# Door Sill Help



## VanMark (Sep 25, 2016)

My door sill weatherstripping on pre hung steel insulated door needs replacing. Ive seen ones that slip up on the bottom of door which I have and am repacing. But I ,ve never seen one for bottom plate/ threshold. Any suggestions please?


----------



## nealtw (Sep 25, 2016)

I just put one of these on top of the aluminum on the outside.
http://www.rona.ca/en/aluminum-threshold-with-vinyl-bumper-04125070


----------



## joecaption (Sep 26, 2016)

Any Lowe's, HD, Marnards, local hardware should have them in stock.
Very common item.


----------



## Snoonyb (Sep 26, 2016)

Compress the rubber, set it in the track and push down on the bubble to force it it.

A little WD-40 and a putty knife will help.


----------



## VanMark (Sep 28, 2016)

joecaption said:


> Any Lowe's, HD, Marnards, local hardware should have them in stock.
> Very common item.


Do you know what they call it? I looked online Lowes/Home Depot and couldnt find anything.

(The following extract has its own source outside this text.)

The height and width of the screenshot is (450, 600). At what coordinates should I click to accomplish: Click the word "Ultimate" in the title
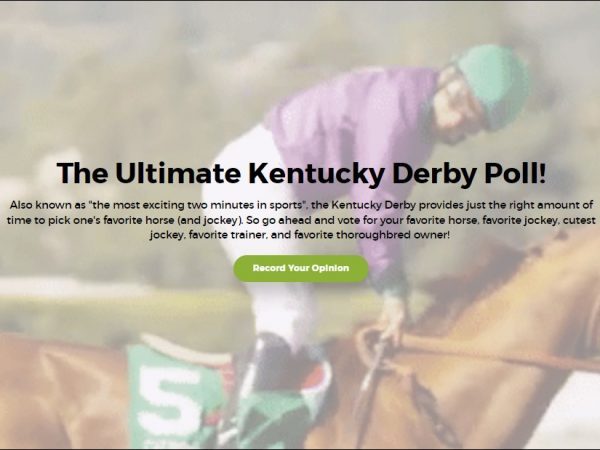click(x=178, y=173)
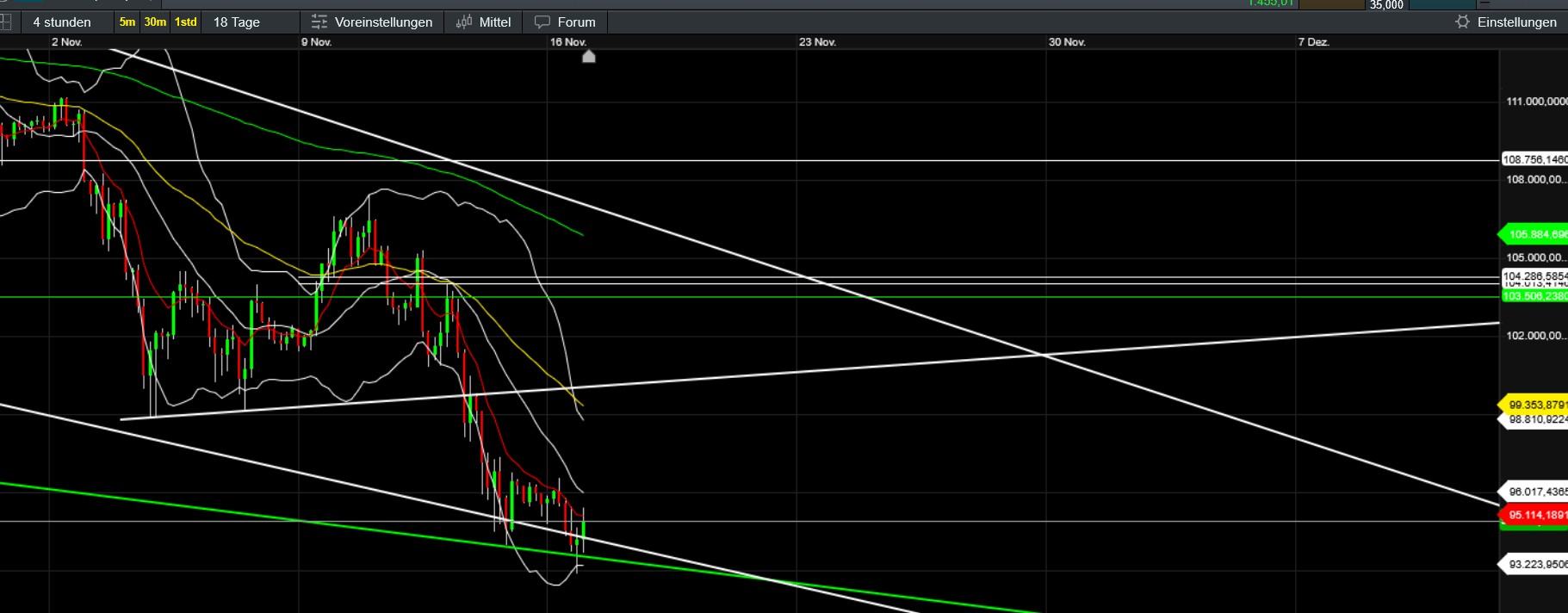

Went to two hardware stores and couldnt find anything either.Thank you


----------



## Snoonyb (Sep 28, 2016)

Here is a link to pg.5;http://www.pemko.com/index.cfm?star...categoryId=901&competitorId=&partCategoryIds=

Any hdw. vendor who carries thresholds and door bottoms should have them just find a clerk and say," I just want this piece", pointing to the seal.


----------



## joecaption (Sep 28, 2016)

Not everything they sell is sold on line.
Bring in a sample and tell them what it's for.
I've been replacing those things for at least 30 years in 4 different states and every "hardware" type store had them in stock because they were just a really bad idea to begin with and were sure to fail.
I've replaced all my thresholds with adjustable ones with the seal on the door.


----------